About seven years ago, King’s College was looking for wealthy donors to support its vision for Manhattan’s evangelical Christian higher education institution. The college commissioned a consulting company to help it estimate the net worth of someone who at least checked all the correct boxes on paper.
Huang, who has been engaged in hedge fund transactions for a long time, is both wealthy and very important in raising funds for evangelical institutions and causes. According to people familiar with the matter, the consulting company’s report was completed around 2014, and it is estimated that Huang Guangyu’s wealth is less than US$1 billion.
The person is a senior manager of the college, he said: “He is obviously rich, but not as rich as the other donors we are trying to join.”
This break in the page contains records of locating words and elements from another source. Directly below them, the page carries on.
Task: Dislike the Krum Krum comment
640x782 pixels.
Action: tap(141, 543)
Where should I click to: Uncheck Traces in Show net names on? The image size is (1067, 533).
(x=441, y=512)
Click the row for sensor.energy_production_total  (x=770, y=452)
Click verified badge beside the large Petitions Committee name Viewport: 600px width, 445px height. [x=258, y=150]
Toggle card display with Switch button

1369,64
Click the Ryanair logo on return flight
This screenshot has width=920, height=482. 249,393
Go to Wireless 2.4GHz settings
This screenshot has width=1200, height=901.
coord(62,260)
Soon after, Huang became one of the school’s richest donors. Wall Street traders estimate that just before Archegos’s epic collapse in late March, Hwang was managing a portfolio worth between $10 billion and $15 billion. Most, if not all, is his own money, making him one of the richest people in the world.
Larry McDonald (Larry McDonald) is a former Wall Street trader and the author of the “Bear Trap Report” investment newsletter “Hedge Fund Professionals”. He estimated that Huang must increase his annual yield by 35% or more in order to See the explosive growth of this asset.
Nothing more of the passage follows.